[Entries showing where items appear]
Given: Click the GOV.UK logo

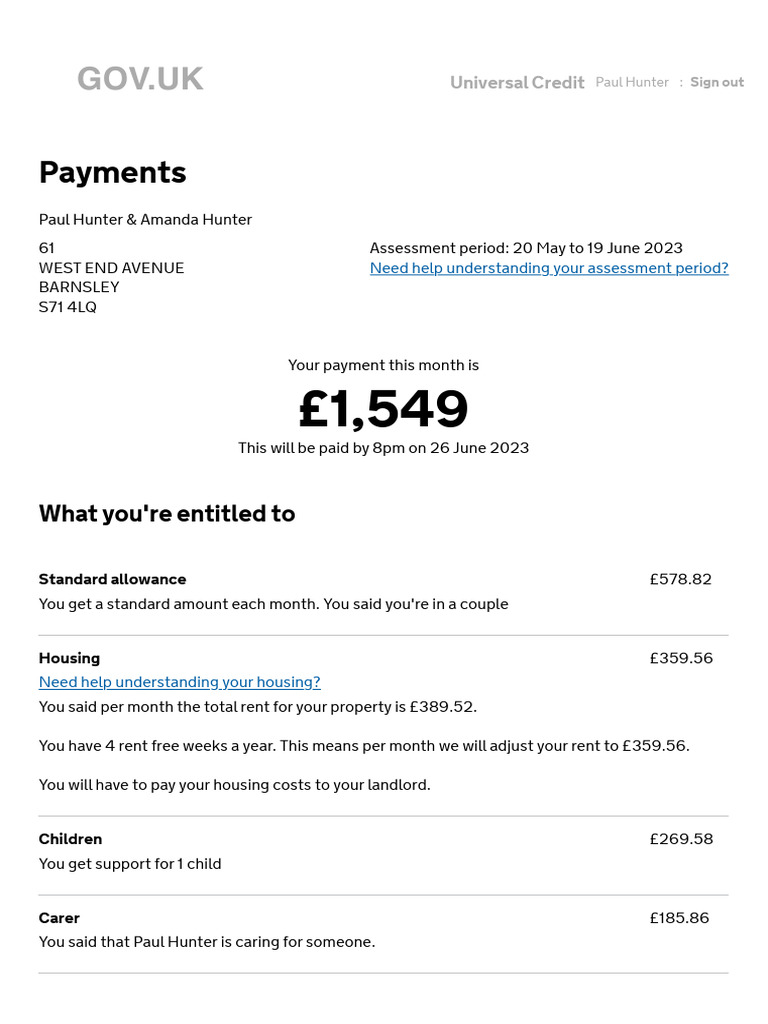Looking at the screenshot, I should tap(140, 79).
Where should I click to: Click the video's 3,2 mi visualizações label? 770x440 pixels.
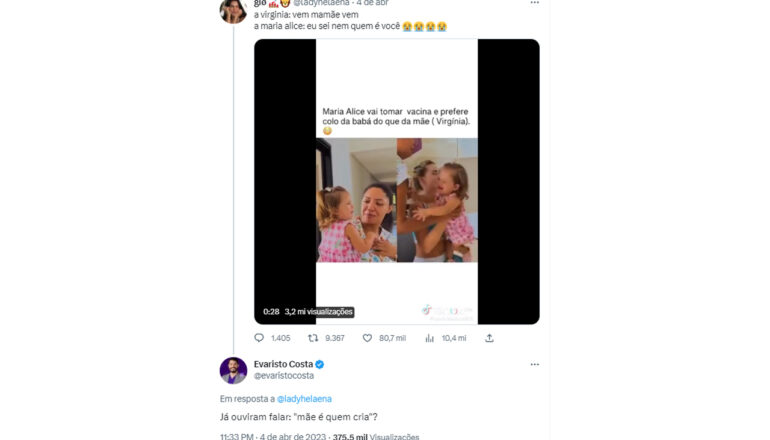318,312
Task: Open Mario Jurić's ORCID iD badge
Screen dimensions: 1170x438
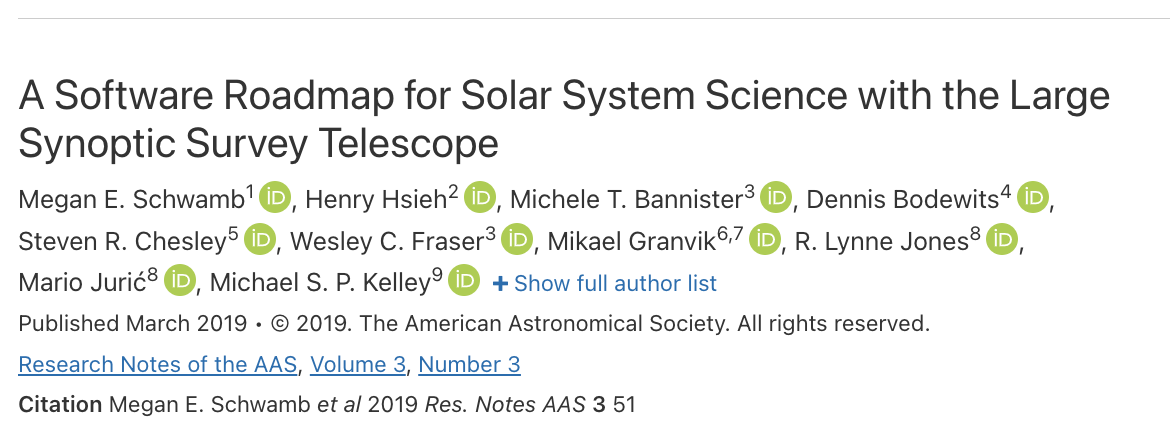Action: coord(179,282)

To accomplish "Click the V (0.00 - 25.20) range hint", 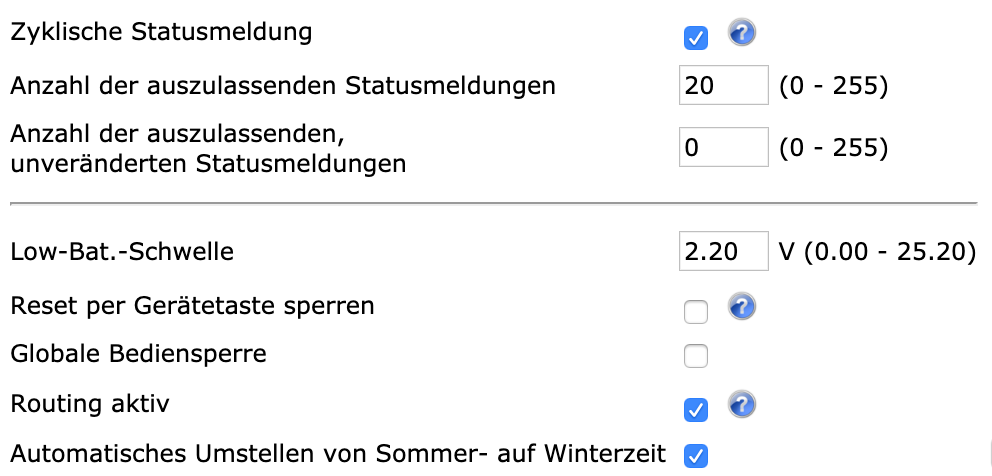I will point(877,252).
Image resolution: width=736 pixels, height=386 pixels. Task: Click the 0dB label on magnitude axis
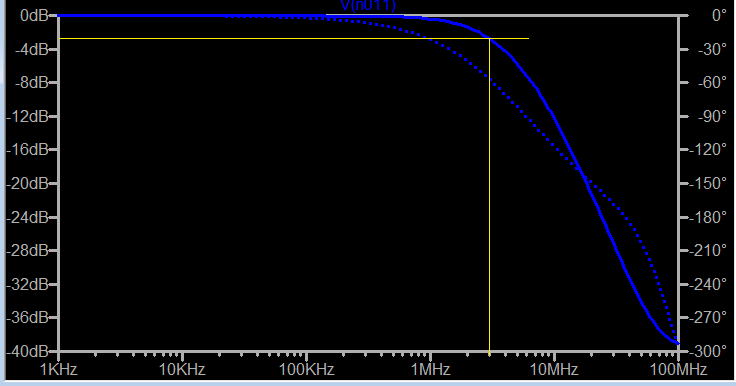pos(34,15)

• _Your goal_:
Please reproduce the records word for word, from the line with "Image resolution: width=736" up to and including the last line of the records, leaving the pictures out.

• _The response_:
Image resolution: width=736 pixels, height=386 pixels. Task: Click the 0dB label on magnitude axis
pos(34,15)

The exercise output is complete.